**To be done:** Rewrite all the items below with "printer icon" changed to "print button" and everything else unchanged. Leave out the pictures.

Start of Data provided

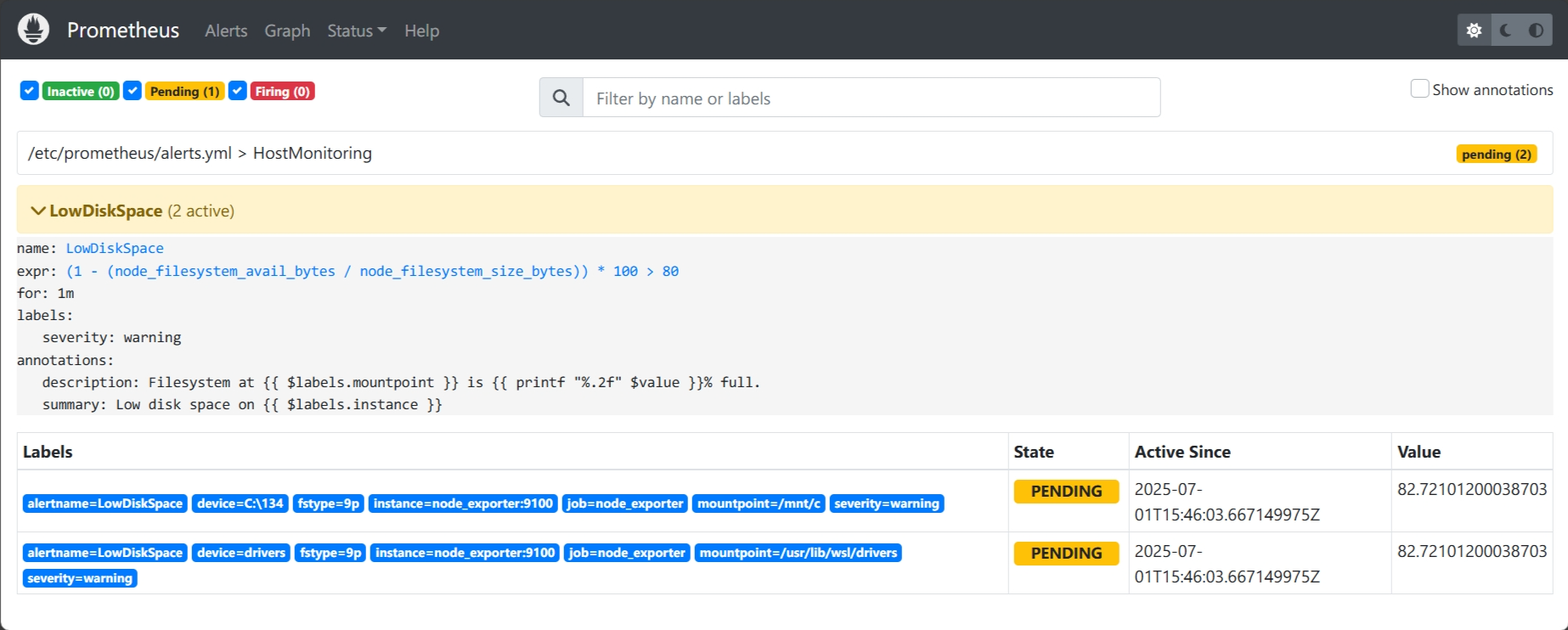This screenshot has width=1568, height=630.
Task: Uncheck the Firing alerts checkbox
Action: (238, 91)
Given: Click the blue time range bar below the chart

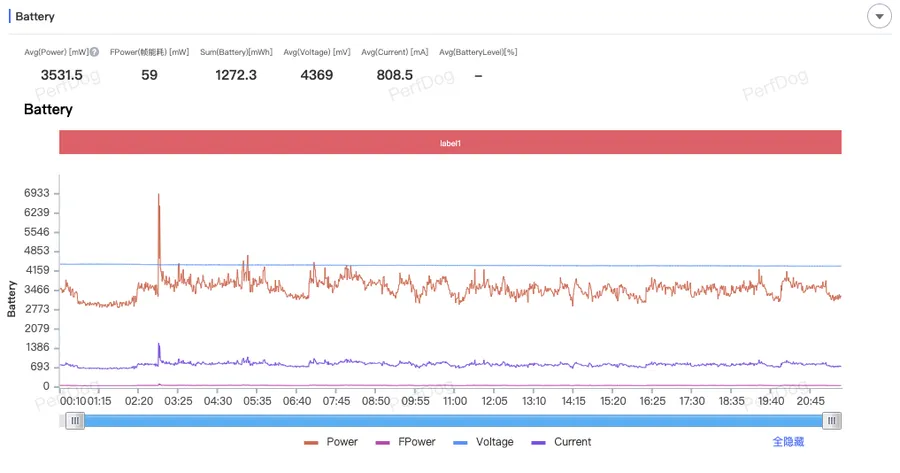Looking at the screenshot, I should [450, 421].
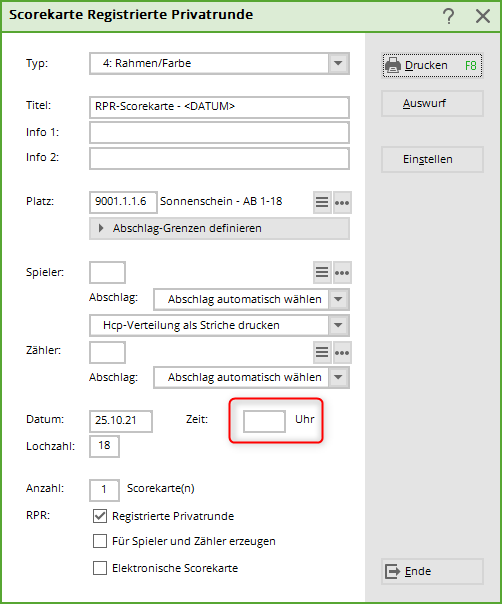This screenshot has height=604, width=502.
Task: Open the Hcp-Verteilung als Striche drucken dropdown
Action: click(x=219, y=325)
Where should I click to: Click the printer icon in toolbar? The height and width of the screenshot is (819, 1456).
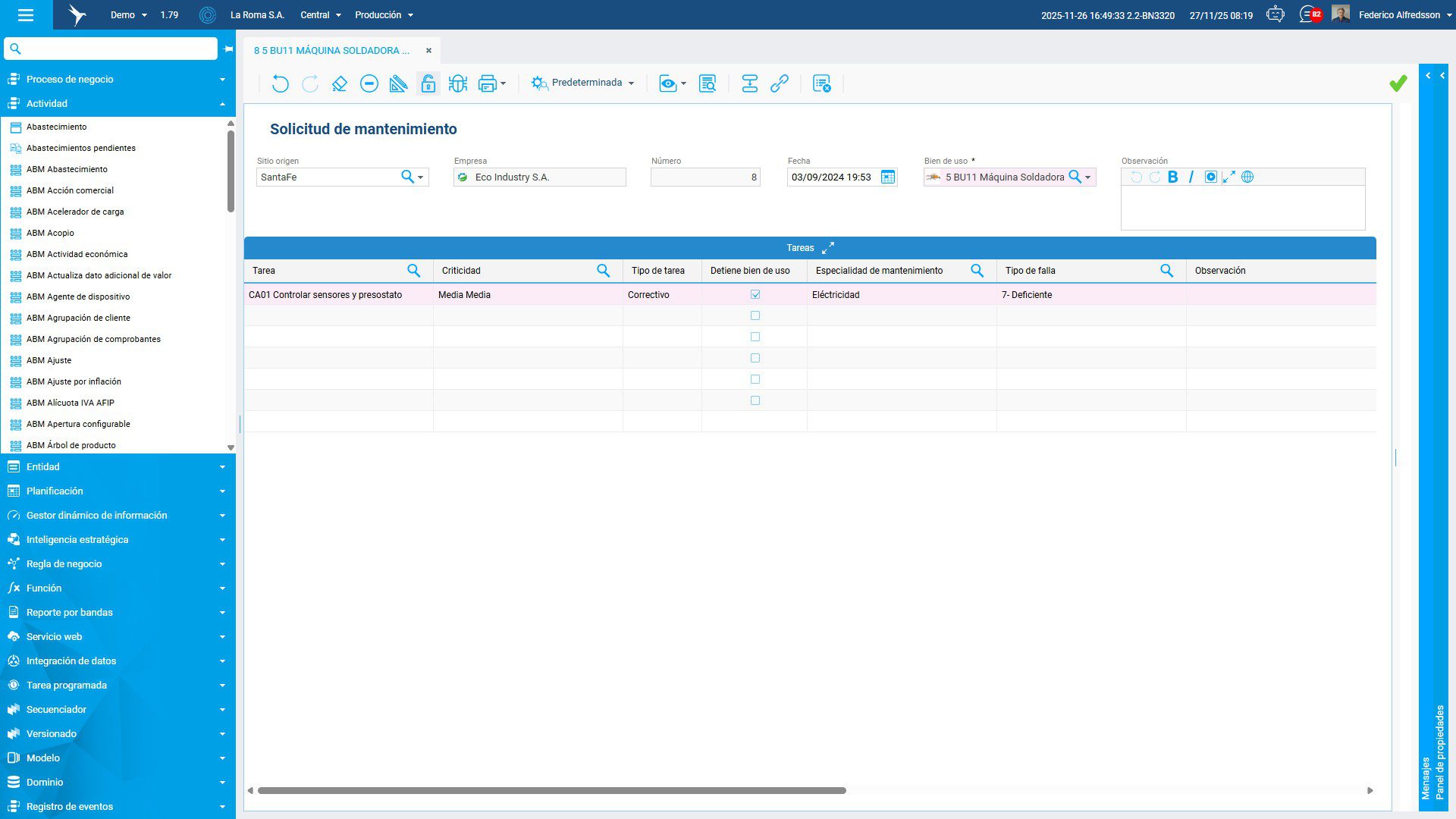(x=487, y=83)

End of Data provided

**Result of this task:**
This screenshot has width=1568, height=630.
Task: Uncheck the Firing alerts checkbox
Action: (238, 91)
Given: Click the blue time range bar below the chart

Looking at the screenshot, I should [450, 421].
This screenshot has height=604, width=502.
Task: Open the Hcp-Verteilung als Striche drucken dropdown
Action: click(x=219, y=325)
Where should I click to: Click the print button in toolbar? The height and width of the screenshot is (819, 1456).
(x=487, y=83)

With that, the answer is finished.